Arthur Schnitzler an Clara Katharina Pollaczek, 11. August 1924

Celerina, 11.8.1924.

(nach Selisberg)

Mein sehr Liebes; 9 Uhr morgens, – die Sonne glänzt in mein Zimmer herein;
- und mein Blick geht über Wiese und Wald zum PitsLanguardgletscher
hin. Luft und Landschaft beglückend; mein Befinden ist heute besser
als gestern – nervöser Schlaf, allzuviel Träume, Zähnepressen und dabei
offenbar nicht unerhebliche Zahnschmerzen, die heute abgeklungen sind.
(Leider habe ich meine zwei Zahnkappen nicht eingepackt, es war kein
Platz im Hängekoffer). -Vorgestern eh ich mich auf die Wanderschaft be¬
gab, schrieb ich Dir zuletzt. Es war ein köstlicher Spaziergang, 3½ Stun¬
den nach Sils Maria. Wie ich in die Hauptstrasse einbiege, Dora Michaelis;
gleich darauf begegne ich Frau (Siegfried) Strakosch, – die in »Edelweiss«
wohnen; – mit Dr.M., »Barbleu«; Dora mit den drei Sohnen. Bank in
der Sonne, köstliche Muskateller Trauber. Bald erscheint Heini mit einem
photographischen Apparat – Geburtstagsgeschenk. Hin und her.–Der unwahr¬
scheinlich blaue Silversee, in der Ferne nebelnd das Hotel von Maloja.
Allerlei Begrüssungen (z.B. die vorjährigen Hammerschläge). -Mittag-
essen in Barbleu mit »Asti spumante«! Die Obdachlosigkeit nach Tisch
tat mir nicht gut; Dusel in der Halle: – dann in die Sonne.–Frau Dern¬
burg erscheint, die Dame, bei der Heini in Berlin wohnen wird (nicht des¬
halb ist sie nach Sils Maria gereist); es wird allerlei besprochen.

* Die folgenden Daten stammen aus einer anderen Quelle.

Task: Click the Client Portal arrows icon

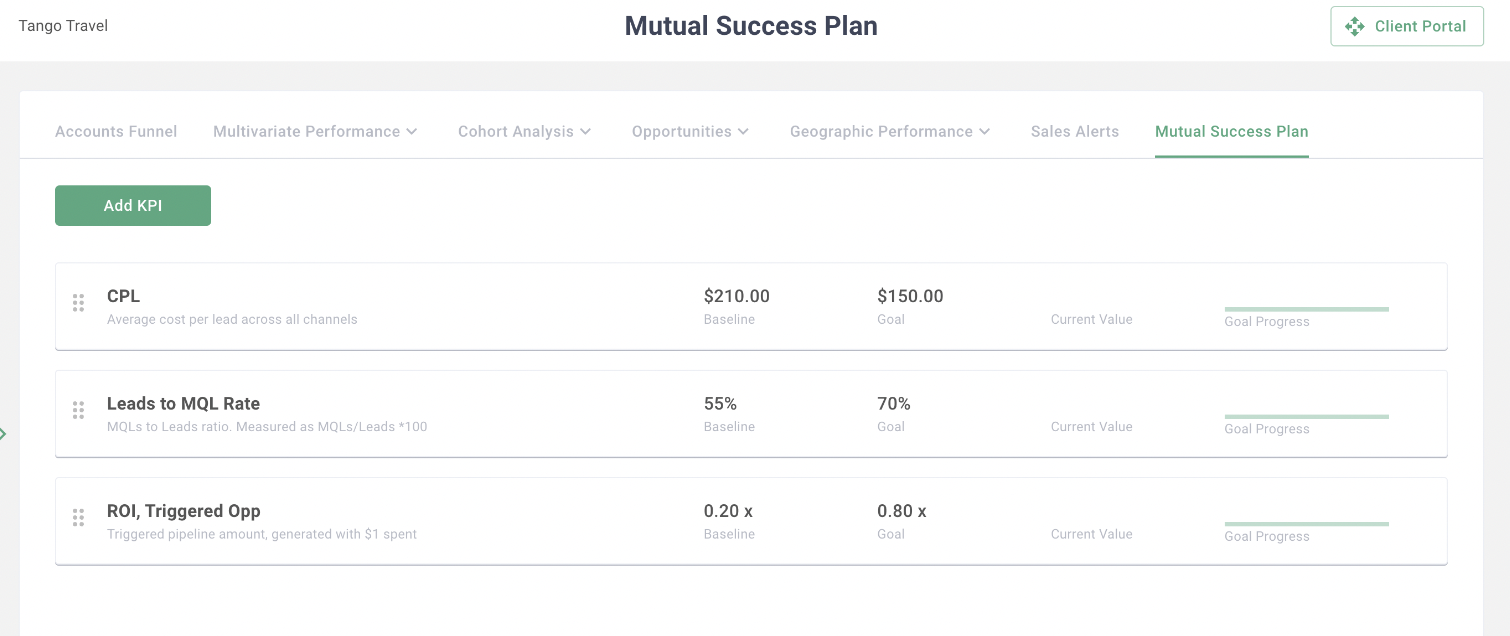Action: pos(1355,26)
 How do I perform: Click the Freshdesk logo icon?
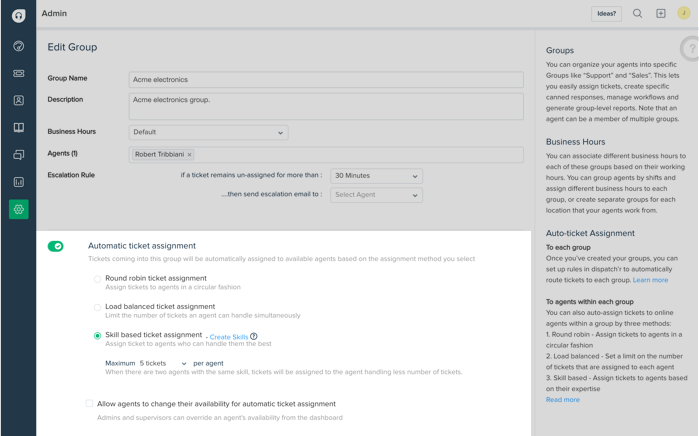click(18, 15)
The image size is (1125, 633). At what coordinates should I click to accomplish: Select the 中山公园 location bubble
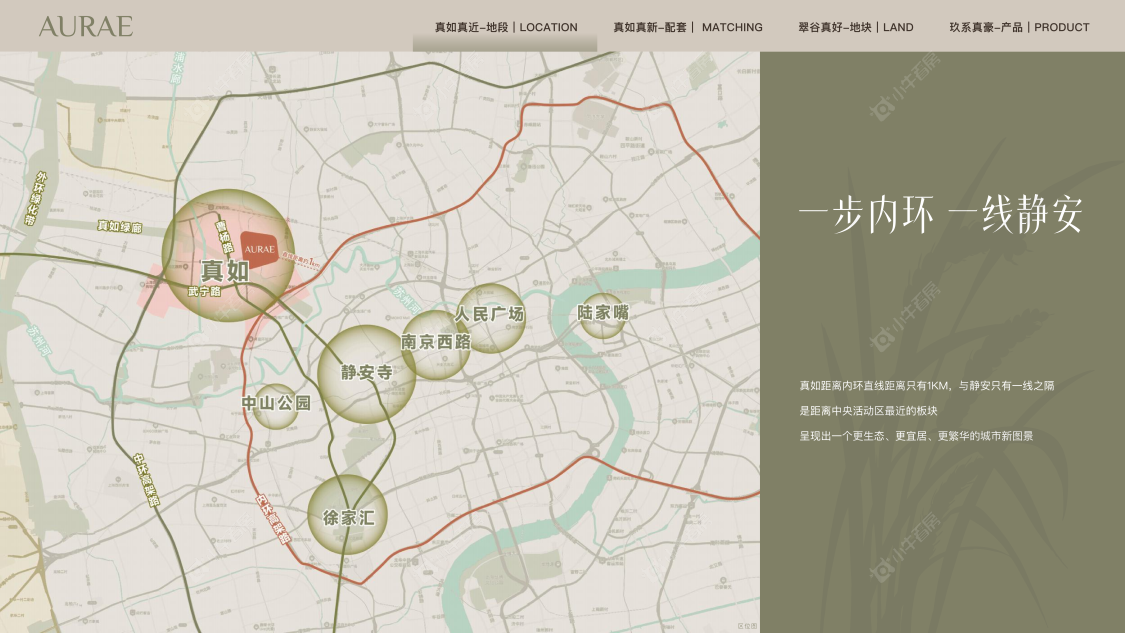(x=276, y=404)
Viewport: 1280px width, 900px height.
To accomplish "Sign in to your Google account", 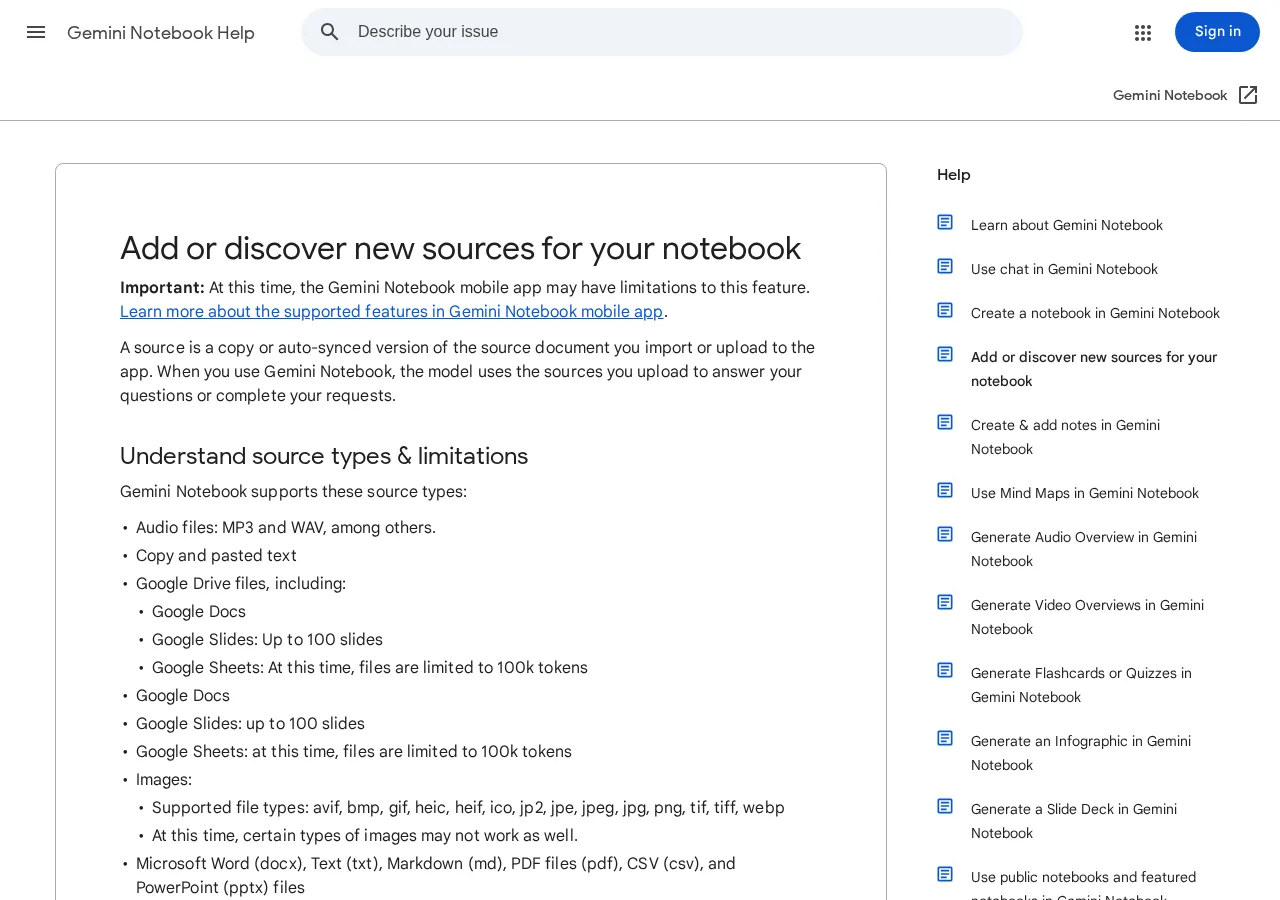I will [x=1217, y=32].
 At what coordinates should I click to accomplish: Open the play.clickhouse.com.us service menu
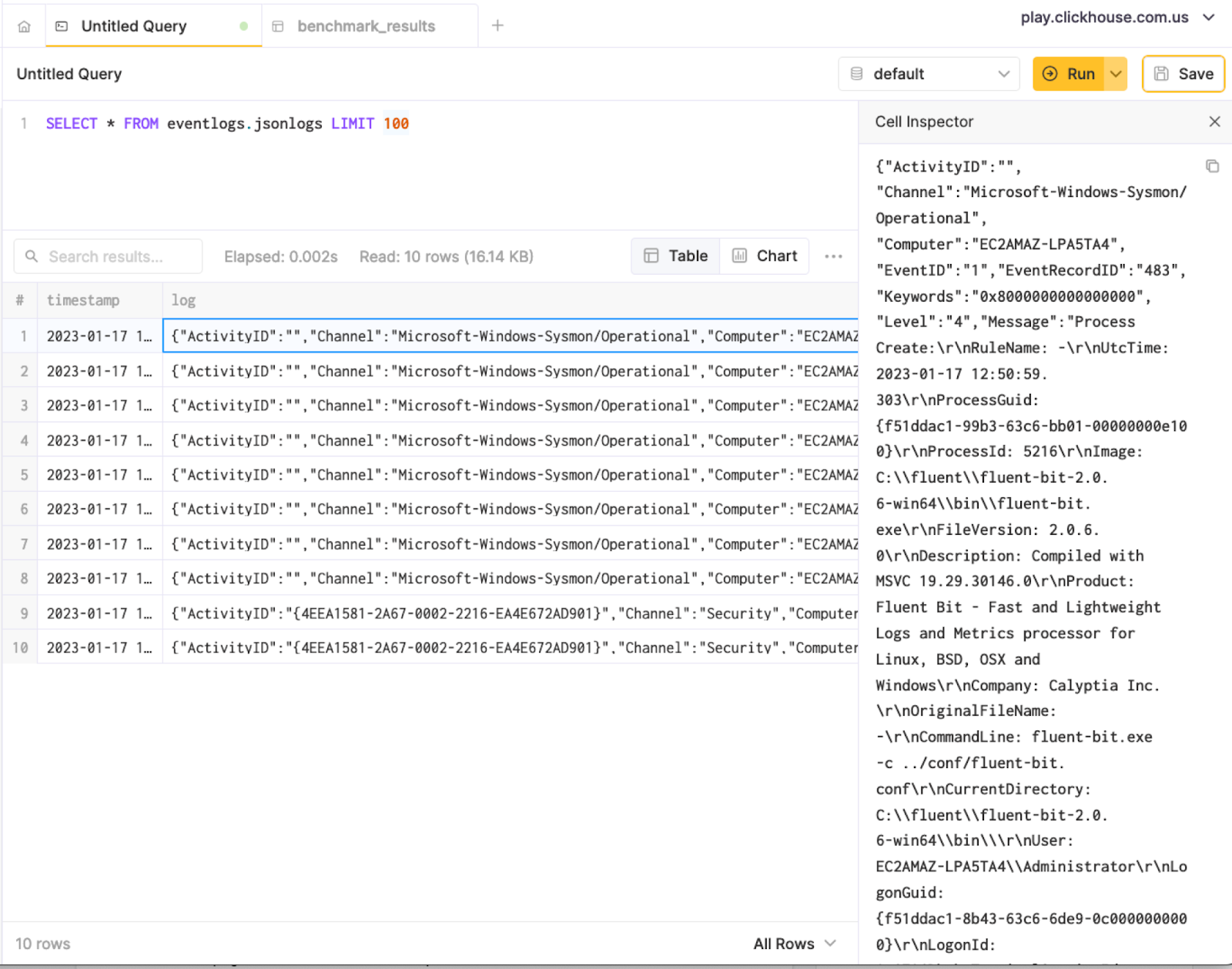(1116, 18)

Um
½6 im Postauto mit Heini nach St. Moritz; von dort zu Fuss nach Celerina;
- Heini weiter nach Zuoz.–Ich nehme die Traumnovelle vor; und wie im¬
mer gehe ich erst in den Speisesaal, wenn alle andern fort sind,– setze
mich dann noch in das Schreibzimmer, wo ich ungestört lese.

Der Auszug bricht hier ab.